Use the appropriate values of Ksp and Kf to find the equilibrium constant for the following reaction: PbCl2(s)+ 3OH(aq) >> Pb(OH)3 (aq) + 2Cl(aq).
ksp for PbCl2 is 1.17*10^-5
kf for complex ion is 8*10^13.
anyways...I know that the dissociation of the first constant is PbCl2 > Pb + 2Cl. the thing is that if im going to find the equlibrium constant what do i do about the PbCl being a solid? Does that affect it at all? Thx
8 answers
nvm, do i just multiply 1/kf * ksp? i think so.
It looks like Kf*Ksp to me.
But don't i need to reverse the complex ion equation in order for the lead 2 chloride ions to cancel out?
Write Ksp (on a sheet of paper).
Write Kf (same thing).
Multiply Ksp*Kf on the paper.
Now write Krxn from the problem and compare with Ksp*Kf.[The (Pb+2 cancels.
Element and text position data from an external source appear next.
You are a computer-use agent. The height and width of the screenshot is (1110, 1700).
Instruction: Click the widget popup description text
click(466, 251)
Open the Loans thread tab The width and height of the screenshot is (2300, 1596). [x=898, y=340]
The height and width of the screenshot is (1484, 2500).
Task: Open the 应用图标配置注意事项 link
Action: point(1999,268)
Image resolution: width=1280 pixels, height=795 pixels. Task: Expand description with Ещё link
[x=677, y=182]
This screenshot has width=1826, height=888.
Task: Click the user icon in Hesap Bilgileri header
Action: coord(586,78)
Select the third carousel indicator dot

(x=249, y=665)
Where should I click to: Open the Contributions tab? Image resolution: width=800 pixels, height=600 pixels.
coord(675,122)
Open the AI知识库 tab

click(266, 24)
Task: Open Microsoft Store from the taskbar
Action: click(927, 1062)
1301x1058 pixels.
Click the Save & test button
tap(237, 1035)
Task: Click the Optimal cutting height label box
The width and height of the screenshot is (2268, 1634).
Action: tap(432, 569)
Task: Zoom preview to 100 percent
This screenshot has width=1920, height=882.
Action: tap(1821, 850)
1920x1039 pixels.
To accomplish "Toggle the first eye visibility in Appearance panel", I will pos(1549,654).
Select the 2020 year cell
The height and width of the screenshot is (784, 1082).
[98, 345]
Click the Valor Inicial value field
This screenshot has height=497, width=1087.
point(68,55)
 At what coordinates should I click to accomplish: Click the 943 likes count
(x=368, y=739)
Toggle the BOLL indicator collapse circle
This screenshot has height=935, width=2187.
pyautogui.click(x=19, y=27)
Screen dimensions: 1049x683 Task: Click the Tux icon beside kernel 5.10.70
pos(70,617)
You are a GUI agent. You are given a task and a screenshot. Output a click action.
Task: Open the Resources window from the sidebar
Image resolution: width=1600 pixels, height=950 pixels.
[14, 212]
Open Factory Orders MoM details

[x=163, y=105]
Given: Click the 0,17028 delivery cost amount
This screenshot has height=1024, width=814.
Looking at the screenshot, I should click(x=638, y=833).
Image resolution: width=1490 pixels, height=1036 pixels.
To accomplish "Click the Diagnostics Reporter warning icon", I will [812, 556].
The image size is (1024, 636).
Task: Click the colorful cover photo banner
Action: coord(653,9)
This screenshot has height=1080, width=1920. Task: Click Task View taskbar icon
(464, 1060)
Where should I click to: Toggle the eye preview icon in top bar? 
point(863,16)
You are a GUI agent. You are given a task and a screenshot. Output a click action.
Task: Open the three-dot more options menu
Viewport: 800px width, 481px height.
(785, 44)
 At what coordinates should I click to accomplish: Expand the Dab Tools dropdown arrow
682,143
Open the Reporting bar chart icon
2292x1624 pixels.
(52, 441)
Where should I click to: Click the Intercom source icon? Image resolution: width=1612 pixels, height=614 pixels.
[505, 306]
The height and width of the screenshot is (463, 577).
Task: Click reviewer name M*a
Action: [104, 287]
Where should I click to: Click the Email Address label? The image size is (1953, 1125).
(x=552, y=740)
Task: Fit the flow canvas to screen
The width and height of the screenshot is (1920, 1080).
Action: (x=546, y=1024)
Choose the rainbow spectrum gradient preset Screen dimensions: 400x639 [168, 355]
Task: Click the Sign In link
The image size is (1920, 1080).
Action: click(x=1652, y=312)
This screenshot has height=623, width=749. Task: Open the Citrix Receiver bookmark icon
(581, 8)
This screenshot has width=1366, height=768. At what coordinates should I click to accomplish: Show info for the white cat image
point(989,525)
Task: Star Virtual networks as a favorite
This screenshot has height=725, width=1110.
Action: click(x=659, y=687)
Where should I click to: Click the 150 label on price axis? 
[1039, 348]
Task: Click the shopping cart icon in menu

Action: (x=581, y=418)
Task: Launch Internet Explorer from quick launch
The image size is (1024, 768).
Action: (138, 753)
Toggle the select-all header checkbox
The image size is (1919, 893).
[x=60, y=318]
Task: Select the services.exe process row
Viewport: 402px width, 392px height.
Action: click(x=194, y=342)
There is no PbCl2(s) and you need (Cl-)2 and it doesn't cancel]. My eyes aren't all that great but Ksp*Kf looks ok to me.
Write Kf (same thing).
Multiply Ksp*Kf on the paper.
Now write Krxn from the problem and compare with Ksp*Kf.[The (Pb+2 cancels. There is no PbCl2(s) and you need (Cl-)2 and it doesn't cancel]. My eyes aren't all that great but Ksp*Kf looks ok to me.
ok i tried it and you were right. i guess the PbCl2 did catch me off guard. I'll have to review this over. thanks
Well, excuse me, I just proved my point about my eyes I guess. I forgot and didn't turn off the superscripts. Such is life.
well you were right, i just wished i had ur knowlege i suppose. lol
Four years of college, six more in graduate school, and 60 years experience will get it. And there is a lot of chemistry I don't know.